Deux obstacles sur le chemin de ce scénario numérique idéal. Le premier, c’est « le travail mimétique », prévient Roberto Casati, c'est-à-dire la tendance (actuelle) à se servir du numérique non pas pour ses vertus propres – l’interaction, l’apprentissage du codage, la création de contenus ou le partage de données – mais pour reproduire l’existant – numériser des manuels scolaires ! Le second, c’est de tout en attendre. Le numérique ne changera pas la donne sans changement de paradigme pédagogique. Roberto Casati en veut pour exemple « le plan 1 million de tablettes [pour les 6e et 5e] » mis en œuvre sans étude préalable quant à ses effets sur la performance scolaire. Sans preuve donc. Mais avec un coût. Là où, en revanche, certaines réformes aux résultats étayés pourraient se faire à budget (quasi) constant. À commencer par revoir la formation des enseignants, dont Laure de la Bretèche, secrétaire générale pour la modernisation de l’action publique, souligne qu’elle est un facteur bien plus déterminant de la performance scolaire que la taille des classes.

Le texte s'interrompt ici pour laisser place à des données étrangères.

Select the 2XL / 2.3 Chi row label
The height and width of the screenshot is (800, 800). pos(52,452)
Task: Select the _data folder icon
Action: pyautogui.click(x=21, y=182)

Quelques pistes de réformes allant dans ce sens et fondées sur la preuve : des professeurs d’anglais dont c’est la langue véhiculaire. Des enseignants qui se déplacent dans leur classe – une « manœuvre oratoire » qui accroît de 30 % l’attention des élèves. Une politique de développement des crèches dans les quartiers défavorisés avec une montée en qualification des assistantes maternelles. Un changement radical de la distribution des temps d’apprentissage – « trois mois d’anglais non-stop pour « immerger » les élèves… une semaine dédiée à la trigonométrie et le problème est réglé pour toujours », propose Roberto Casati ! Former les enseignants autrement, « abandonner le mode ex cathedra, passer d’une logique de contrôle à une logique de confiance, de la hiérarchie au mentorat, de l’inspection à l’introspection », conclut François Taddei.

Autant de transformations dont les intervenants sont convaincus qu’elles sont possibles, et surtout nécessaires. La « société apprenante » de demain se prépare aujourd'hui… à l’école.